::: Given information
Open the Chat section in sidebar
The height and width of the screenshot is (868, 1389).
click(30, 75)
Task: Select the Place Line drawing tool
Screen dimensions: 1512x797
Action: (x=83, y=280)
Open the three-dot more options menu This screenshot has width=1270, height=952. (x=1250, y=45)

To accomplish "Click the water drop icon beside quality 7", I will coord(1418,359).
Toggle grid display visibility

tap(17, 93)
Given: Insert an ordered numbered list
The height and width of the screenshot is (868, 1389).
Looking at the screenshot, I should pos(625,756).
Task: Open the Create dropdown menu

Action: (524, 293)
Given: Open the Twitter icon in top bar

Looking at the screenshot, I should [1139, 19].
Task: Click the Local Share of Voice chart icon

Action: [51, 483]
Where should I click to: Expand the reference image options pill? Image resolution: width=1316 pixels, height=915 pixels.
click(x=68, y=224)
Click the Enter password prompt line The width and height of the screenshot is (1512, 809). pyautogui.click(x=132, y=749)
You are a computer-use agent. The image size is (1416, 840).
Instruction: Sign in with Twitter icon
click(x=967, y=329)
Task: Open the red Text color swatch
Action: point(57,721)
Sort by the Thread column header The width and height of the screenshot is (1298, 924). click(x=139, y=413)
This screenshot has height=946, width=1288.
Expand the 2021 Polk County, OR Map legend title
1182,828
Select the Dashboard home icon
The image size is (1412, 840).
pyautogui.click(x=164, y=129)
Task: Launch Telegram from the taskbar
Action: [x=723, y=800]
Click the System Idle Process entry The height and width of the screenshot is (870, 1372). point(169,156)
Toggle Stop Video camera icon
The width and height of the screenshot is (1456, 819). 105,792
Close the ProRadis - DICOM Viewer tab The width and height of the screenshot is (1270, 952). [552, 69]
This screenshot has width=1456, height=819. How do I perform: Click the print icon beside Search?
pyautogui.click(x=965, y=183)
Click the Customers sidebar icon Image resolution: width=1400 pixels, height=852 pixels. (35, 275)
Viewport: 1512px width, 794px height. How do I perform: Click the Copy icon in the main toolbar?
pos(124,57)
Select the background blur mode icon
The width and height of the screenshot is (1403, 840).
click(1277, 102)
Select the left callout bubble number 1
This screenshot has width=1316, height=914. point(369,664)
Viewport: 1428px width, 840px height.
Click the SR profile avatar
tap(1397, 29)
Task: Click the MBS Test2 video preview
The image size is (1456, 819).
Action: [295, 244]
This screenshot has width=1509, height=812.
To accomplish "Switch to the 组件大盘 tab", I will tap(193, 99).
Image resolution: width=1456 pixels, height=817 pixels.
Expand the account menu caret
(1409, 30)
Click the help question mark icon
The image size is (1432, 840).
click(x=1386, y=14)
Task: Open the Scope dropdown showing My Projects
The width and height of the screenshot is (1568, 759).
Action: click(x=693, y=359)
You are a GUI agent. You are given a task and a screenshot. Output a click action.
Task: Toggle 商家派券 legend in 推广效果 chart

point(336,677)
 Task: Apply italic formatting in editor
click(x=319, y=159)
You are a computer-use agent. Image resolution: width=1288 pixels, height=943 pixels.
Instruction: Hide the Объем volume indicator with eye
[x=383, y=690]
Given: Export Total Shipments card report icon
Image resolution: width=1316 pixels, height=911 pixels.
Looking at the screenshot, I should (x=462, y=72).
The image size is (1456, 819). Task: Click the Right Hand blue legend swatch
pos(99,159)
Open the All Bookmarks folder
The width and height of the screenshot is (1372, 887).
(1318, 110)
::::::
◆ Aim of the exercise
Look above for the line holding "Sort by the" and the line holding "Click the Customers". Retype both, and every line between them, word for word and nothing else.

◆ Your response
Sort by the Thread column header The width and height of the screenshot is (1298, 924). click(x=139, y=413)
This screenshot has height=946, width=1288.
Expand the 2021 Polk County, OR Map legend title
1182,828
Select the Dashboard home icon
The image size is (1412, 840).
pyautogui.click(x=164, y=129)
Task: Launch Telegram from the taskbar
Action: [x=723, y=800]
Click the System Idle Process entry The height and width of the screenshot is (870, 1372). point(169,156)
Toggle Stop Video camera icon
The width and height of the screenshot is (1456, 819). 105,792
Close the ProRadis - DICOM Viewer tab The width and height of the screenshot is (1270, 952). [552, 69]
This screenshot has width=1456, height=819. How do I perform: Click the print icon beside Search?
pyautogui.click(x=965, y=183)
Click the Customers sidebar icon Image resolution: width=1400 pixels, height=852 pixels. (35, 275)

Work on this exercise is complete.